REQUIREMENT:
Could you repeat every record below exactly, leaving out the pictures?

————

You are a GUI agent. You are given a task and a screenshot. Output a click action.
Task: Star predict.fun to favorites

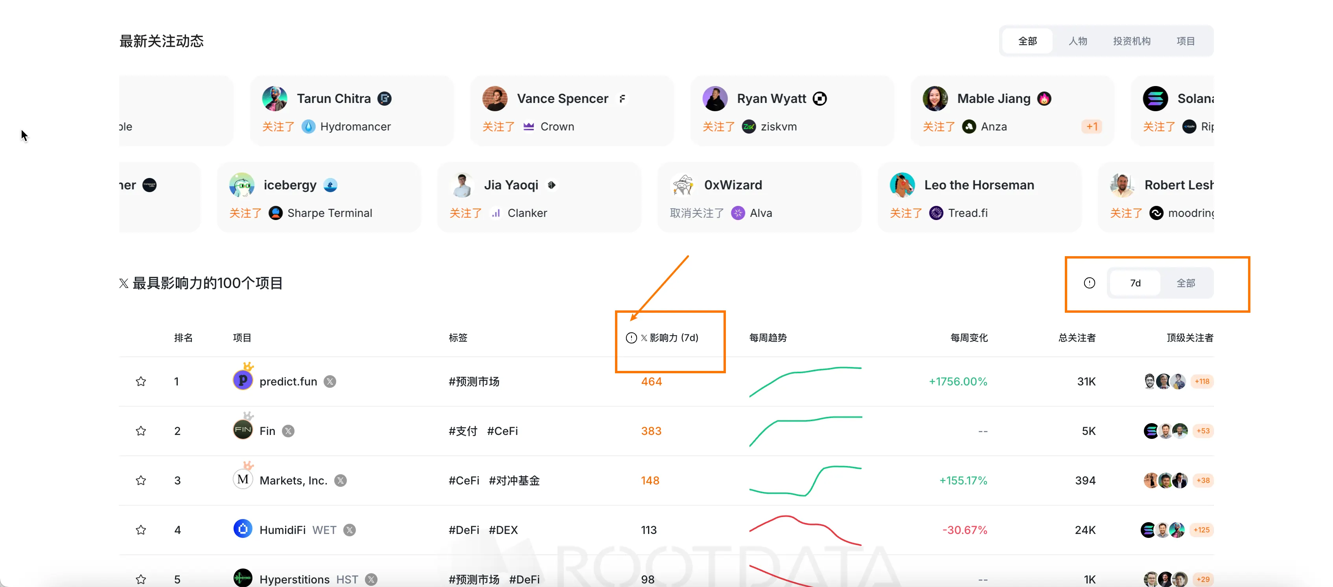click(x=141, y=381)
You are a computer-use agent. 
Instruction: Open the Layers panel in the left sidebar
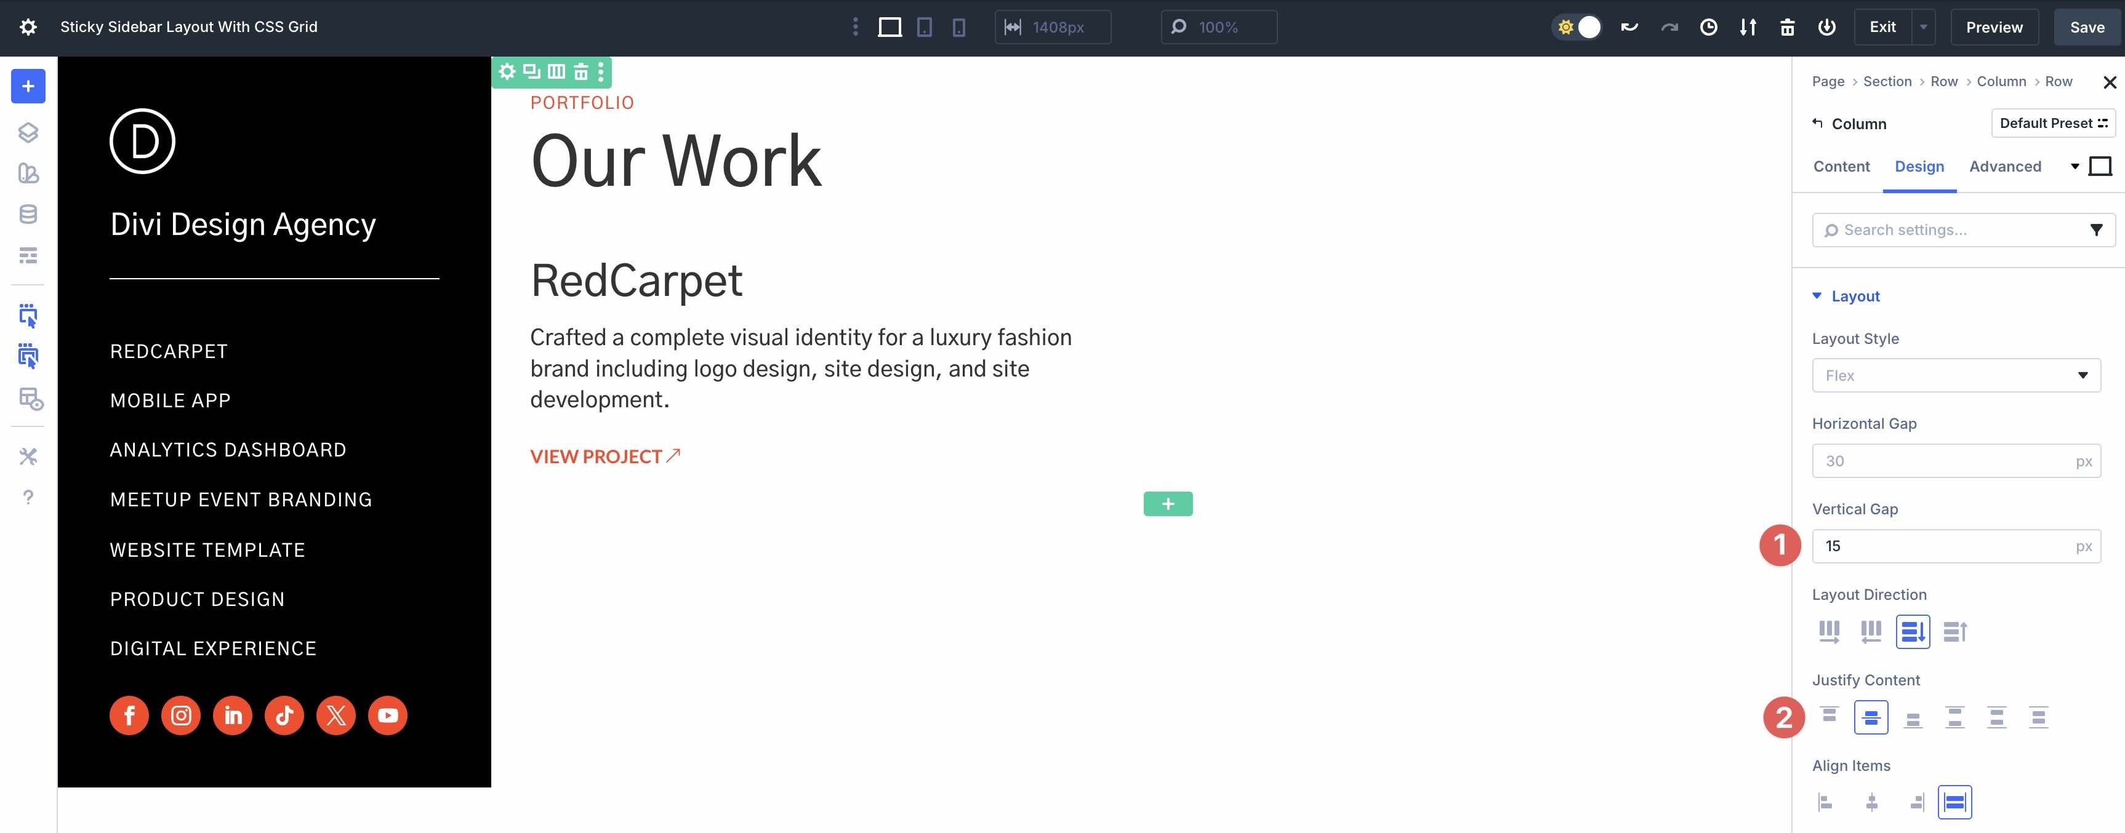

————

WRITTEN ANSWER:
You are a GUI agent. You are given a task and a screenshot. Output a click action.
Task: Star predict.fun to favorites

click(x=141, y=381)
You are a computer-use agent. 
Instruction: Open the Layers panel in the left sidebar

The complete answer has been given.